When they got in the lunch line, the laughing started.
“Yo, what’s that smell? Smells like somebody died.”
“Hey, is that your girlfriend?”
“Why you always stink so bad?”
It was terrible. I would never join in, but I never said anything. Sometimes I’d laugh along with everybody else. They would just stand there and take it, never saying anything. The sister would put her head down and hold onto her brother, and he would stand there stonefaced.
That was way back in elementary school. For the last 20 years, I completely forgot about them. But this summer I was lying in bed flipping through the channels when I stumbled on a documentary called Bully. The film shows you real-life examples of five different kids who are put through hell by their peers.
Now I’m a grown 33-year-old man with my own family, and so at first my thoughts go right to my children. I’m thinking, How could anyone do this? These kids are monsters. But then my mind starts to drift back to my own childhood. I remember standing in that lunch line with the brother and sister and how everybody laughed. How I did nothing. Then my heart started racing. I had to get up out of bed and walk around. It really shook me up.
How could I have done that? I mean, think about it: We were growing up in the projects. And we were laughing at these kids for wearing the same clothes? Every single one of us was disadvantaged. I’d play football, baseball and basketball and then go to school in the same pair of shoes all year. How in the world could I be laughing at anyone?

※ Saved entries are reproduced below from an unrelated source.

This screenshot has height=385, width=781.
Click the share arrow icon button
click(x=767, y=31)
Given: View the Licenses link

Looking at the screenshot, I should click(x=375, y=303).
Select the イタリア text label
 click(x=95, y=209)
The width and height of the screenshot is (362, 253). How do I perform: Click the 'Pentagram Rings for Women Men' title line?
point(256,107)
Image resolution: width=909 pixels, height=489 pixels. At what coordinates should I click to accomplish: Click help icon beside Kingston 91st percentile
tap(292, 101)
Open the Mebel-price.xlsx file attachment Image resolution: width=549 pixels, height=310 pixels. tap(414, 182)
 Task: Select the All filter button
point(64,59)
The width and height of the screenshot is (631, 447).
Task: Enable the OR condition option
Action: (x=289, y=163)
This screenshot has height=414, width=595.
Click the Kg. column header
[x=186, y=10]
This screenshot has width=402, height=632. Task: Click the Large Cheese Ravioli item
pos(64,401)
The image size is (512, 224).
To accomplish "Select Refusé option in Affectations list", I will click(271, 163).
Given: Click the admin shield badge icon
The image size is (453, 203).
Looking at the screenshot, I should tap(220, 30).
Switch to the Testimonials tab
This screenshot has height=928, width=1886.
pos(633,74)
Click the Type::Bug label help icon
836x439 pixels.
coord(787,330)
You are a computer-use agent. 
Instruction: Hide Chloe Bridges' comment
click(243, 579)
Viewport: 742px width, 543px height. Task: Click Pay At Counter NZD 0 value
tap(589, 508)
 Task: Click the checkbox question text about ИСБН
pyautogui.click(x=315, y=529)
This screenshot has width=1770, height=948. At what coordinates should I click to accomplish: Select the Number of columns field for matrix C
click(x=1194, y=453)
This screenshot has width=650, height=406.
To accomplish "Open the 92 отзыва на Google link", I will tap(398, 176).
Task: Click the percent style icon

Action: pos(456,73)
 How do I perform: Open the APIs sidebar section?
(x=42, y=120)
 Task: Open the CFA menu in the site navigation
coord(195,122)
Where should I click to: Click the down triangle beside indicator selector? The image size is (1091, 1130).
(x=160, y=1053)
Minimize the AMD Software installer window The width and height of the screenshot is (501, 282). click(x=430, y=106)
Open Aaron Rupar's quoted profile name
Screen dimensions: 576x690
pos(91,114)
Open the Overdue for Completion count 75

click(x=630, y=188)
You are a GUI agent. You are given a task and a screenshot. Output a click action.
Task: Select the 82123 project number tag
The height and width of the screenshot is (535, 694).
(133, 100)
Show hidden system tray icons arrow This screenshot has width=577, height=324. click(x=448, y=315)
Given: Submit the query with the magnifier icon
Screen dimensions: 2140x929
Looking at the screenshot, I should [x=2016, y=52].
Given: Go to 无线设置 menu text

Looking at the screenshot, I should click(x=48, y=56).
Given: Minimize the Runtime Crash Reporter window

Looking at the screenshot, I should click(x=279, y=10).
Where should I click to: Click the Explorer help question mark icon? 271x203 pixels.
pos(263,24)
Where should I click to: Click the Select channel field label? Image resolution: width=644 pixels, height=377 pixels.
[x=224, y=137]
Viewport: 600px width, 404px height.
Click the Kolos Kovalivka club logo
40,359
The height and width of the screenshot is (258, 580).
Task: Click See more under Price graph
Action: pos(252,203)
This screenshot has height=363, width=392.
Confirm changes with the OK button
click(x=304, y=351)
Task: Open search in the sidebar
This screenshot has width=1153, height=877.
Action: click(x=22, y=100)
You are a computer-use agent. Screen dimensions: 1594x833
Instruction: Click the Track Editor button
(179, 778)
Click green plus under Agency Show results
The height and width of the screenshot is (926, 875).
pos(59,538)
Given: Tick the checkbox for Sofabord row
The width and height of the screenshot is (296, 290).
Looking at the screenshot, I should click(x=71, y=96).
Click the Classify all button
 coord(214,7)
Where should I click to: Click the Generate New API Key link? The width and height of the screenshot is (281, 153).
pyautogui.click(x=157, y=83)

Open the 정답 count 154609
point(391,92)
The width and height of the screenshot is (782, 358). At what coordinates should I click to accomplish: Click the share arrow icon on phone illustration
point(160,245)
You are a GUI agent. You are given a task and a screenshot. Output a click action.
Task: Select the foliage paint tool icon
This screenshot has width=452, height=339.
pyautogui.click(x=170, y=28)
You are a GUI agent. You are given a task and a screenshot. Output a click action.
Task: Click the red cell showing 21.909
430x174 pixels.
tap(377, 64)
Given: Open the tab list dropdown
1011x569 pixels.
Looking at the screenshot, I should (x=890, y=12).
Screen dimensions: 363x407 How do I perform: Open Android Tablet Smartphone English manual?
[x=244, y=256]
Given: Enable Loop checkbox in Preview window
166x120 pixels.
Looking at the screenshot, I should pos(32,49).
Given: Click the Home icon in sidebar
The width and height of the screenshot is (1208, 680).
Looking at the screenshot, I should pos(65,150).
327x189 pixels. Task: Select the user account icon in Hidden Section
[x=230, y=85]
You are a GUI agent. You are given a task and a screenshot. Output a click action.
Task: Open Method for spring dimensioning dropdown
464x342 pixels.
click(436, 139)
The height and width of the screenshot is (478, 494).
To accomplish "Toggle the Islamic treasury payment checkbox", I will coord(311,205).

Now that I’m a grown man, it’s so clear to me these kids were going through some terrible trauma at home. That’s why the sister would never leave her brother’s side. She looked to him for protection at all times. Who knows what was happening in their home. But at the time, we all just looked at anything different as “weird.”
What they went through wasn’t dramatic. Nobody was walking up to them and pushing them or dumping their lunch tray. It was mundane. It was every day. It was psychological. So nobody stepped in to stop it. I was a big kid. I played sports. Maybe all it would have taken for it to stop was for me to say, “Hey, shut up.”
A thought crossed my mind: I wonder what those kids do now? I wonder if they ever made it out? I started getting really emotional.
I don’t think you can fully understand this until you have children. When I think about the prospect of them feeling sad or lonely, it just tears me up inside. It makes me crazy.
Now with technology there’s so much access to anyone at all times. There’s no hiding. For us back then, it mercifully stopped after school. When the brother and sister left school, they didn’t have to face our dumb comments anymore. Now that kind of bullying can continue when they get home on Instagram or Facebook or Twitter.
I see it in my own life. People say the craziest things to me online. People will follow me and post nothing but negative comments on my page. Every guy in the NBA will tell you, “I don’t read that stuff,” but the truth is that you can’t escape it. Some of the things people say are really malicious and over the line.
Whenever I shake my head at these people, I have to look in the mirror at myself. I spent a lot of time reflecting on my younger days this summer, and there’s a lot of stuff I wish I could take back. But one thing I realized is that a lot of the bullying we did stemmed from our own insecurities. We all came from a tough neighborhood. We were all sensitive. We were all hurting in some way. But instead of coming together, we looked for those weaker than us to pick on.
It’s not right. We need more leaders. Not “captain of the football team” leaders. True leaders. We need more kids who are willing to stand up for what’s right. I want to make it my mission to get involved with schools to talk to kids about bullying, not because I’m an NBA player or because I always did things the right way. No. I want to get involved because of what I didn’t do. If that brother and sister happen to be reading this, I just want to say that I’m sorry, and that you are a hell of a lot stronger than me.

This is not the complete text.